与数据科学中的大多数事物一样,改组一列后的性能变化具有一定的随机性。我们通过多次改组重复该过程来测量排列重要性计算中的随机性。 ± 后面的数字测量从一次改组到下一次改组的性能变化。
You'll occasionally see negative values for permutation importances. In those cases, the predictions on the shuffled (or noisy) data happened to be more accurate than the real data. This happens when the feature didn't matter (should have had an importance close to 0), but random chance caused the predictions on shuffled data to be more accurate. This is more common with small datasets, like the one in this example, because there is more room for luck/chance.
您偶尔会看到排列重要性的负值。在这些情况下,对改组(或嘈杂)数据的预测恰好比真实数据更准确。当特征不重要(应该具有接近 0 的重要性)但随机机会导致对改组数据的预测更准确时,就会发生这种情况。这在小型数据集(如本例中的数据集)中更为常见,因为运气/机会的空间更大。

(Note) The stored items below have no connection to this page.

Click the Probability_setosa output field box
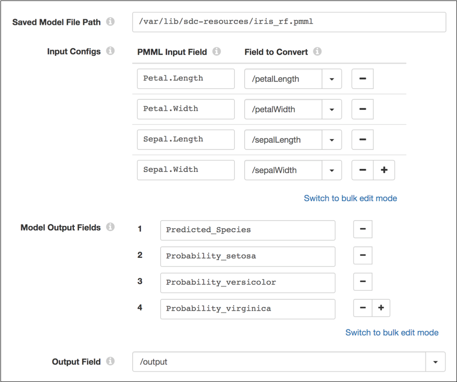This screenshot has height=382, width=457. 248,256
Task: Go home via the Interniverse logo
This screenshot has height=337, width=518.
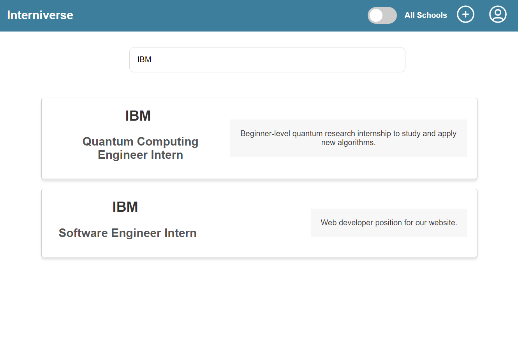Action: [x=40, y=15]
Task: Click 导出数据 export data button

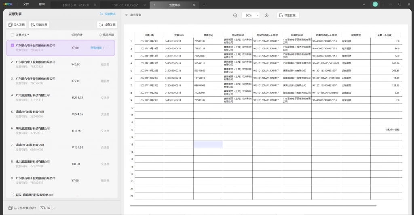Action: (x=288, y=15)
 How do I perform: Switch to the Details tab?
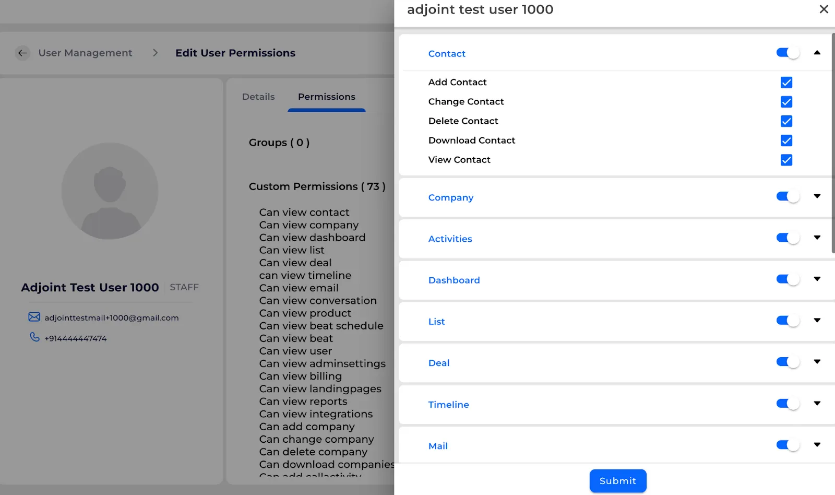pos(258,97)
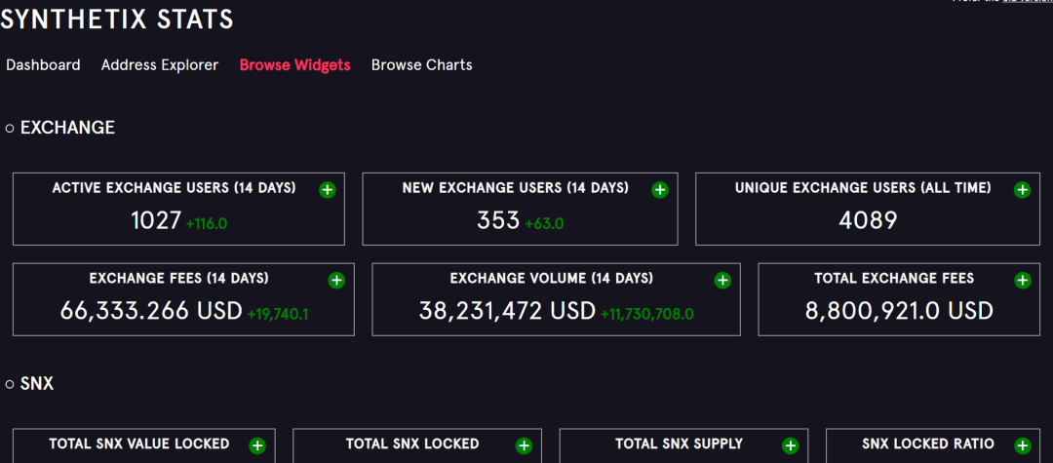Add the SNX Locked Ratio widget
1053x463 pixels.
[1022, 445]
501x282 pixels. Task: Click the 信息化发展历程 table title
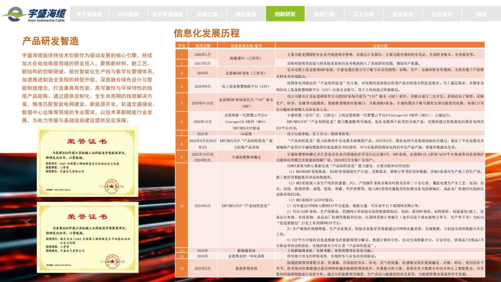click(206, 33)

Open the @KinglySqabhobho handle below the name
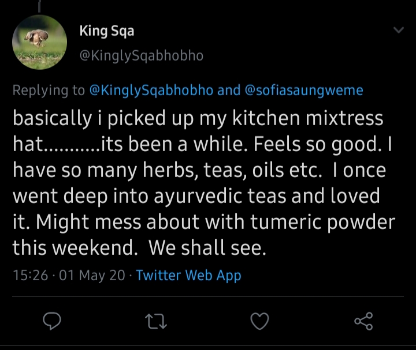click(x=142, y=56)
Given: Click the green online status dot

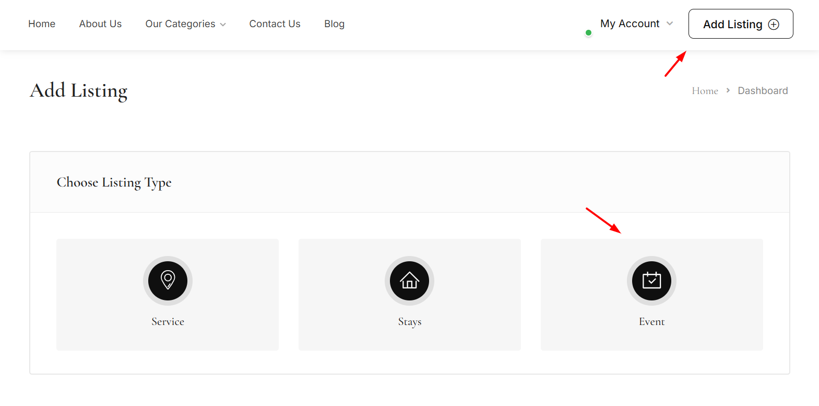Looking at the screenshot, I should (x=588, y=33).
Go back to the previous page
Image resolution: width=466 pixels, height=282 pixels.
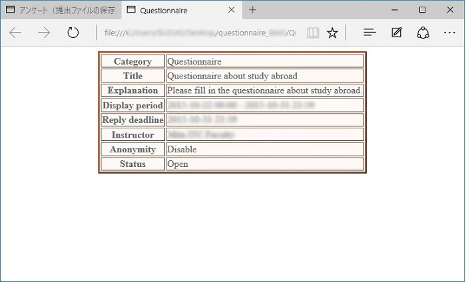coord(15,33)
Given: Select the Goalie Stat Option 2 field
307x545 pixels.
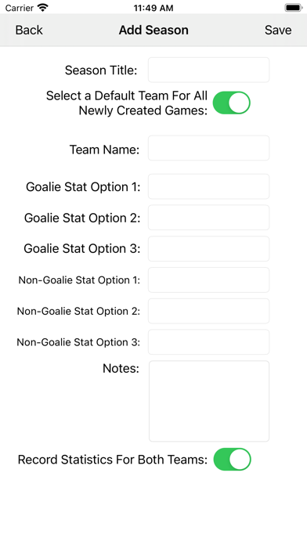Looking at the screenshot, I should [208, 218].
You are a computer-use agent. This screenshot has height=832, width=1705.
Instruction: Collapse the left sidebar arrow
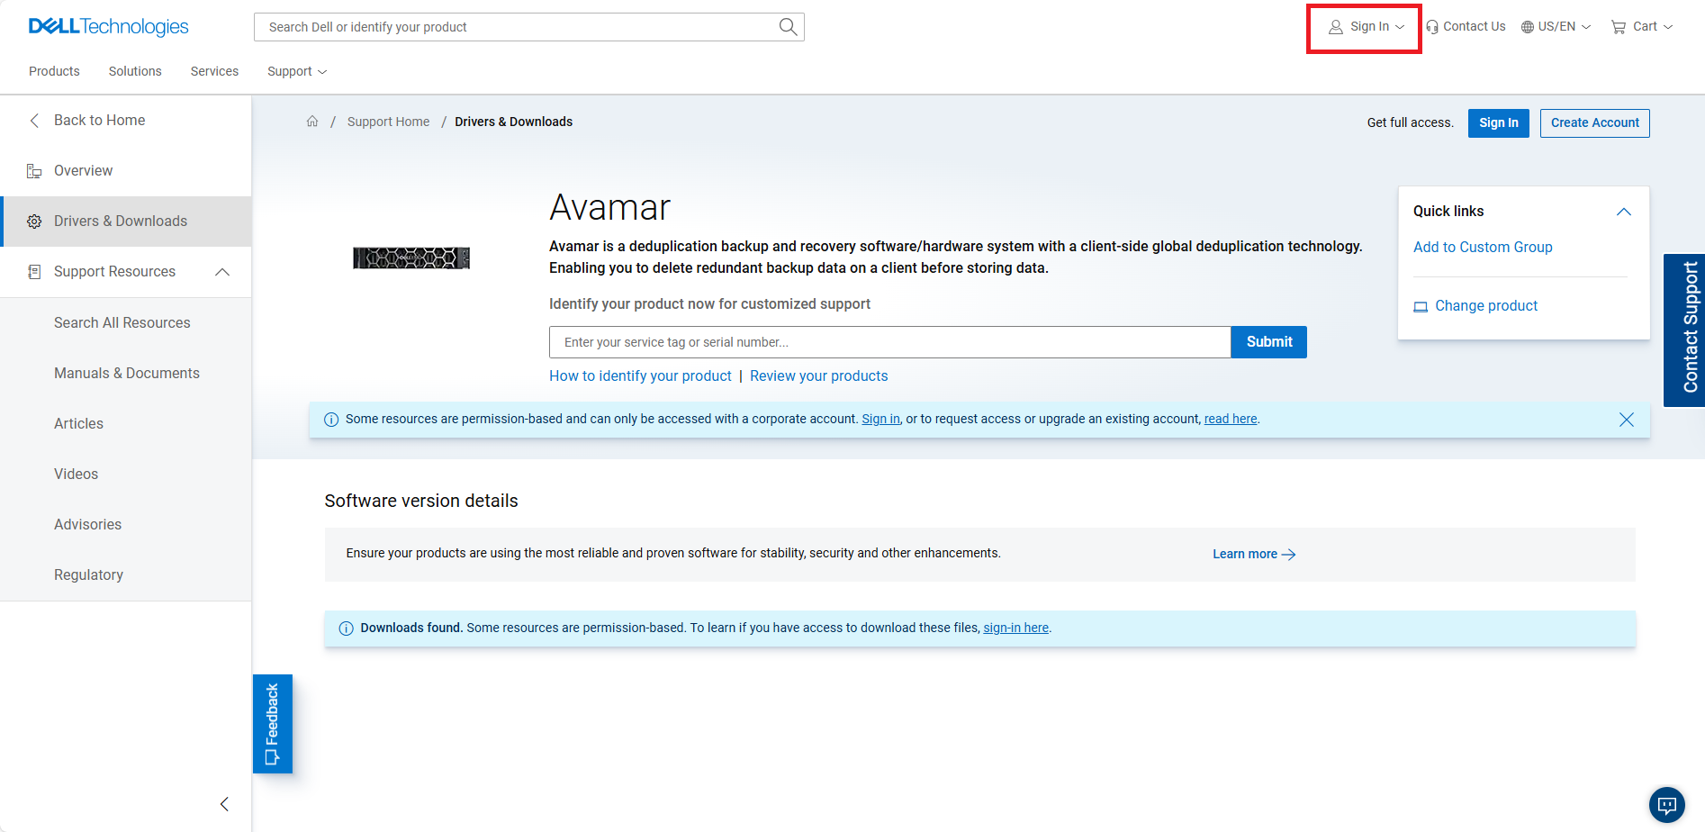coord(224,804)
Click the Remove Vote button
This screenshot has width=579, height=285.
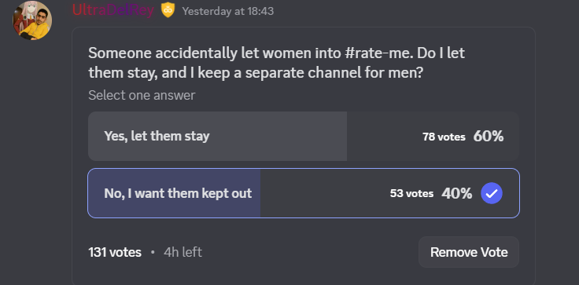469,252
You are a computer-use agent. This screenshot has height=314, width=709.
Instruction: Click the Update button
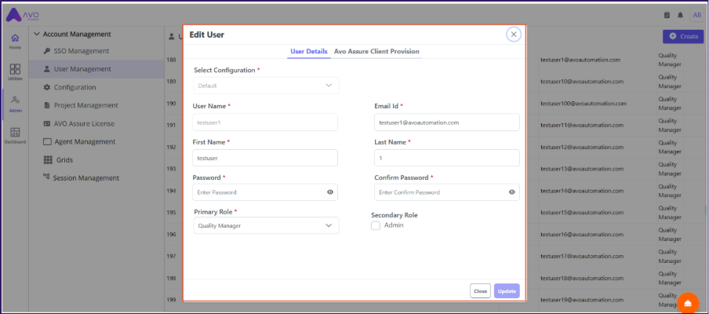click(506, 291)
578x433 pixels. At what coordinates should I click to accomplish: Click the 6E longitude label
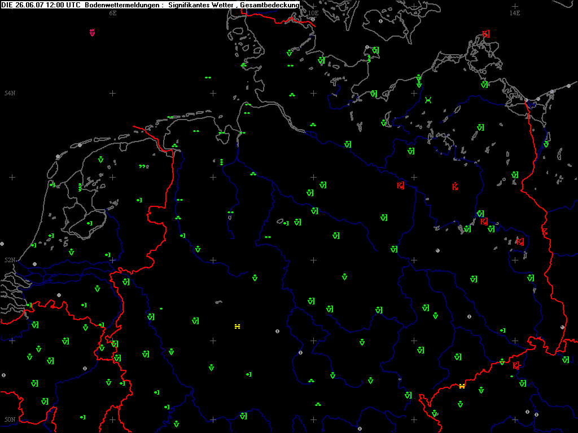point(112,13)
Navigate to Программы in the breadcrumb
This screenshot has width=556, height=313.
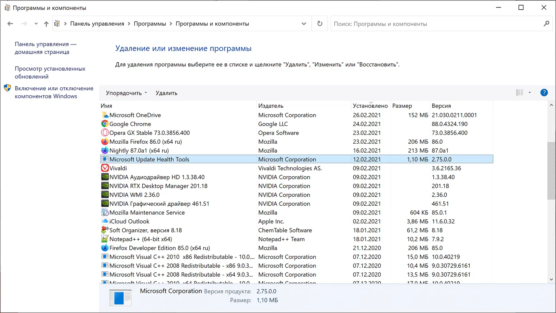(150, 23)
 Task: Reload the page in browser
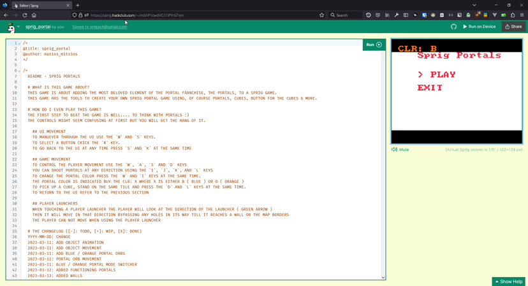coord(24,15)
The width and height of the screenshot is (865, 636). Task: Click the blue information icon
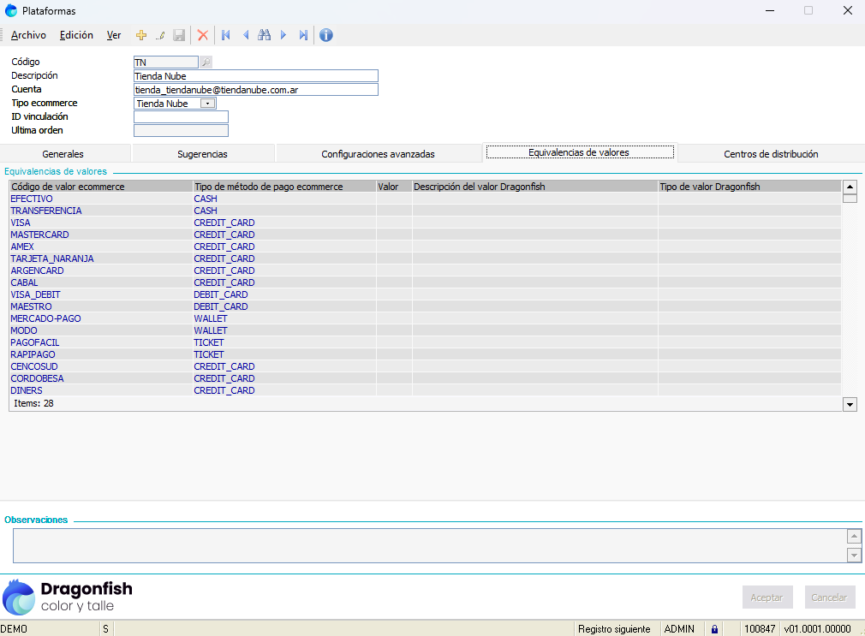(326, 35)
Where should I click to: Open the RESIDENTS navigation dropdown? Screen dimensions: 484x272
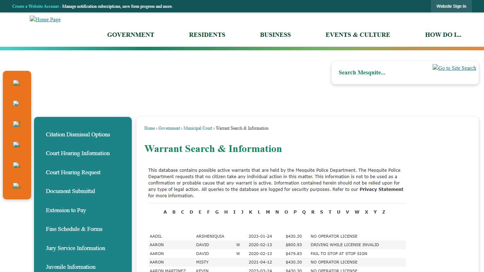(x=207, y=35)
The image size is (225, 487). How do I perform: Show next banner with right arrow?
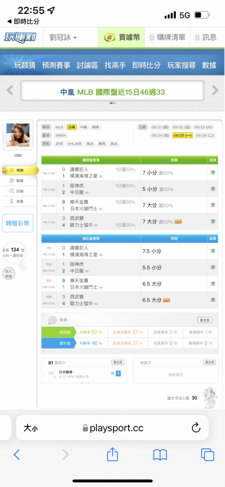click(215, 91)
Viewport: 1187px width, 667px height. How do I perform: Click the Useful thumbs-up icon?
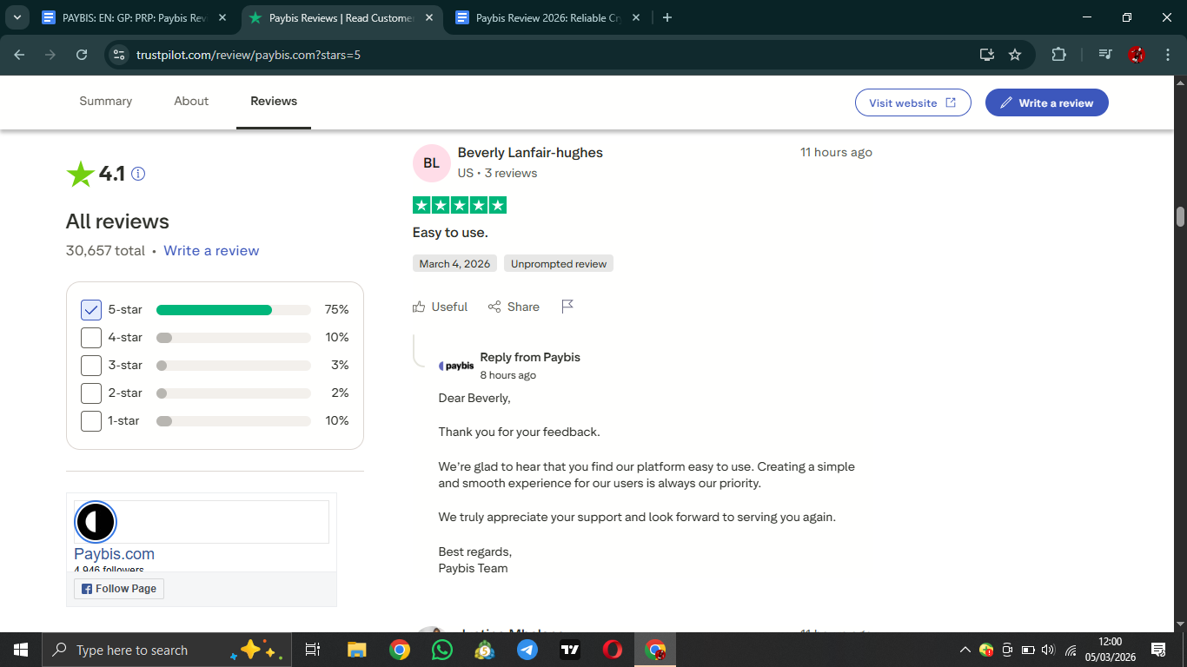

In our example, the most important feature was Goals scored. That seems sensible. Soccer fans may have some intuition about whether the orderings of other variables are surprising or not.
在我们的例子中,最重要的特征是 进球数。这似乎是合理的。足球迷可能对其他变量重要性的排序是否令人惊讶有一些直觉。
Your Turn
轮到你了
Get started here to flex your new permutation importance knowledge.
从这里开始 来展示你新的排列重要性知识。